All of that came to a tragic end a few months after my visit when wildfires destroyed the peaceful arts colony in May 2004. The antiques in the adobe that had belonged to the Dorlands; the hundreds of rare books in the library; the artists’ paintings in the studios; the priceless grand piano…it was all smoldering rubble.
Thanks to the efforts of countless volunteers and organizations in surrounding communities, funds were raised and donations made to help rebuild the arts colony. Two new artists’ cabins were completed in 2009, and many of the gardens and hillsides have been replanted. For now, a big trailer suffices as the main office, and another trailer is used as a teaching studio and conference room. As additional fund-raising continues, more artists’ cabins will be constructed, as will an “art barn,” which will include six individual studios, gallery space and executive offices.

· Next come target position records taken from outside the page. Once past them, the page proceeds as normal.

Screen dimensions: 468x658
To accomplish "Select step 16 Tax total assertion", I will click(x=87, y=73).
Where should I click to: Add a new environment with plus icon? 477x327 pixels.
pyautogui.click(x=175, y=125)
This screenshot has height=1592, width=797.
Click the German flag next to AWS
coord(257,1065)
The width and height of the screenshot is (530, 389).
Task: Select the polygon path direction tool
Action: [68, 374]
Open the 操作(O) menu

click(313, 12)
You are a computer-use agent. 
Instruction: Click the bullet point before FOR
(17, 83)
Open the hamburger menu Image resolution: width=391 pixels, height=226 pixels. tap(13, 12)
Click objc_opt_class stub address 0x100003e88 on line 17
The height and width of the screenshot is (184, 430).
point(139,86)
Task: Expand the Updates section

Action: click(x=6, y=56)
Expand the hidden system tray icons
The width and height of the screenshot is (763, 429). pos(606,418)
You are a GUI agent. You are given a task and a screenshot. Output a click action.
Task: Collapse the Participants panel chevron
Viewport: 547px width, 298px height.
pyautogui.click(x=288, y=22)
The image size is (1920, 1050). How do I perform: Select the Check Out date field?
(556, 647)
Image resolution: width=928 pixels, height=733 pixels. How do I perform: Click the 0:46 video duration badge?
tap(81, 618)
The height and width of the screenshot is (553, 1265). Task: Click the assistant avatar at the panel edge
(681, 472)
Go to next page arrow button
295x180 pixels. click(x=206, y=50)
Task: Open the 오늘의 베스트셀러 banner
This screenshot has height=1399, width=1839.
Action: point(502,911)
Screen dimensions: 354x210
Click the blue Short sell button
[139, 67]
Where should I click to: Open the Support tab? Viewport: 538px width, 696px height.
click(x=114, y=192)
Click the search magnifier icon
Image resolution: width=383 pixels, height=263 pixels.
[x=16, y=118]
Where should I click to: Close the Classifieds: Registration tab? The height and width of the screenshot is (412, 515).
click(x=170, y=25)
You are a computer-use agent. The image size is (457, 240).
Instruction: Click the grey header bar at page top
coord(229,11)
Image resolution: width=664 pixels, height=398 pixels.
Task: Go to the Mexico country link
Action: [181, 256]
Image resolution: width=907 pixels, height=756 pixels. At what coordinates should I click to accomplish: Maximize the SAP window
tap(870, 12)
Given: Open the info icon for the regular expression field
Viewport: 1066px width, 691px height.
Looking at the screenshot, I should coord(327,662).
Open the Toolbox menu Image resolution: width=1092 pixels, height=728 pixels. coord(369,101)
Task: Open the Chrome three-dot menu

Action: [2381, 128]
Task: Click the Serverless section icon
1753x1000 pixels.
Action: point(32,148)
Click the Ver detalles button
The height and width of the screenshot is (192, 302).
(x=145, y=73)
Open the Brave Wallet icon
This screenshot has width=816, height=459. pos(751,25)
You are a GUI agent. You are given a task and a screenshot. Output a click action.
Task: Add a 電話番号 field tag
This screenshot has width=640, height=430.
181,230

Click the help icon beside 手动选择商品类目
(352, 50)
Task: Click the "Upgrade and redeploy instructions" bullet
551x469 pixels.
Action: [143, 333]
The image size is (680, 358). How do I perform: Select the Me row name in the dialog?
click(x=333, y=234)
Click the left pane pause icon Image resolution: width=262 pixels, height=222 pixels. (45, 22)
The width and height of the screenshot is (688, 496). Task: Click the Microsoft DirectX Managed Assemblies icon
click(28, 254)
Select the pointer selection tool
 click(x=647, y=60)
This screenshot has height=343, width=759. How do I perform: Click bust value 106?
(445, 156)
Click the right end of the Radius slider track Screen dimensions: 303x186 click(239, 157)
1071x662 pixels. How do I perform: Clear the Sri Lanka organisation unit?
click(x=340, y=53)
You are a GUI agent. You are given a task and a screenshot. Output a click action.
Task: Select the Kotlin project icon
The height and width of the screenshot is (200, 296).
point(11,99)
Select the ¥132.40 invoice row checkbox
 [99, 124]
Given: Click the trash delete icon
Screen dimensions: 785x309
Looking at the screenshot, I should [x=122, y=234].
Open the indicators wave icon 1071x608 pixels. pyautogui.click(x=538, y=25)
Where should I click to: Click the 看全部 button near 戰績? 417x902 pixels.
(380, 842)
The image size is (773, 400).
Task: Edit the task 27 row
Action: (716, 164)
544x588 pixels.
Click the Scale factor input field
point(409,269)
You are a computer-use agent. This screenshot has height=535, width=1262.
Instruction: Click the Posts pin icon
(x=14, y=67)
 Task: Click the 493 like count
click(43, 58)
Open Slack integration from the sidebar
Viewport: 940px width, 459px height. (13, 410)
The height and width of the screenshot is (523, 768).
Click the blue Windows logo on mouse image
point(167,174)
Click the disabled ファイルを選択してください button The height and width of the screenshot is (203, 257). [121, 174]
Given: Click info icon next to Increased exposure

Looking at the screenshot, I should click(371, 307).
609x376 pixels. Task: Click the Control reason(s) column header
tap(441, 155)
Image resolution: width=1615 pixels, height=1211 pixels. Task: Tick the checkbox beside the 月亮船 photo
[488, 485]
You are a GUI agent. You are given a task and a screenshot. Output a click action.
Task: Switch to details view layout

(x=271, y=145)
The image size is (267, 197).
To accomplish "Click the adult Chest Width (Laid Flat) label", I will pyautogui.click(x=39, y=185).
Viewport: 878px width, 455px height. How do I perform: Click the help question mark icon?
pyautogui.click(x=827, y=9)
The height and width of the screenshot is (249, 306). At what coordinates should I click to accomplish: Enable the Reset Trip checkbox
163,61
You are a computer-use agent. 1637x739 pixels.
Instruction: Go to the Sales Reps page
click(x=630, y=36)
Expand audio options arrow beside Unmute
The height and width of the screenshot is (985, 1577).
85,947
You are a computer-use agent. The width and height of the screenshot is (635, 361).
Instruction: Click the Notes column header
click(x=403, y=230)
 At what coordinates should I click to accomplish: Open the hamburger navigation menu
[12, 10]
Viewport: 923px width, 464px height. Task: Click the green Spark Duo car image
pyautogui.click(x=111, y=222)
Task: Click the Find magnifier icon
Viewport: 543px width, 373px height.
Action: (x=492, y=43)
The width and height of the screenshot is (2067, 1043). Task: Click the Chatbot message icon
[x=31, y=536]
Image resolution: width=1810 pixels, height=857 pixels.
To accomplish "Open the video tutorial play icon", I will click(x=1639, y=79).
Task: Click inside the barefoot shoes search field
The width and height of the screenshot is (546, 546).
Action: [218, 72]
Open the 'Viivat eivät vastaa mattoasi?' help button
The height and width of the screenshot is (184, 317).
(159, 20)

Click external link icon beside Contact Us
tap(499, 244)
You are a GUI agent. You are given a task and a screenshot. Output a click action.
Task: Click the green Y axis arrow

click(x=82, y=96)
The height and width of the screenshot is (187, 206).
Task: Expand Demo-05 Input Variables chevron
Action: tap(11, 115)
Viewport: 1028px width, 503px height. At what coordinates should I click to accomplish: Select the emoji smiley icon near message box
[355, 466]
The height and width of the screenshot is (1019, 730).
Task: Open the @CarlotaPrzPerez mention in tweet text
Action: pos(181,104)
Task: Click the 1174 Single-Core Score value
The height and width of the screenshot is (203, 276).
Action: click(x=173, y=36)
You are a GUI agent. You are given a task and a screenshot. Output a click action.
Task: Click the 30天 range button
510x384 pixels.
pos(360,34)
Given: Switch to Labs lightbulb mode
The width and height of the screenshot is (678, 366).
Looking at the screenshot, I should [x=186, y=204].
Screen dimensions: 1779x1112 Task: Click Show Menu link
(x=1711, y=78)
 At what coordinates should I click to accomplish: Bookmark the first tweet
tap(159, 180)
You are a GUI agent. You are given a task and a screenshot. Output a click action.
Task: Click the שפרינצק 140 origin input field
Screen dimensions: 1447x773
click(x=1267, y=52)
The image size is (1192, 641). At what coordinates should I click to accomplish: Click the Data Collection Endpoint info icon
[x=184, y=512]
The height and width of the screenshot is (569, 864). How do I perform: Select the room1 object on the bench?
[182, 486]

Most of the towering oaks survived the fire, and the charred hillsides have given way to wild grasses, shrubs and wildflowers. “LakeTicanu,” a large spring-fed pond located just above Dorland, has been cleared of debris, and the hiking trails once again invite guest artists to wander and explore.
“Without the help of so many local dedicated volunteers, Dorland’s rebirth would not have been possible,” Curtis Horton, President of Dorland’s Board of Directors, stated. “Our new bridges to the community are as important as the actual buildings…and we will be working hard to maintain and expand those new connections, while providing opportunities for many to experience the creative process in new and deeply personal ways.”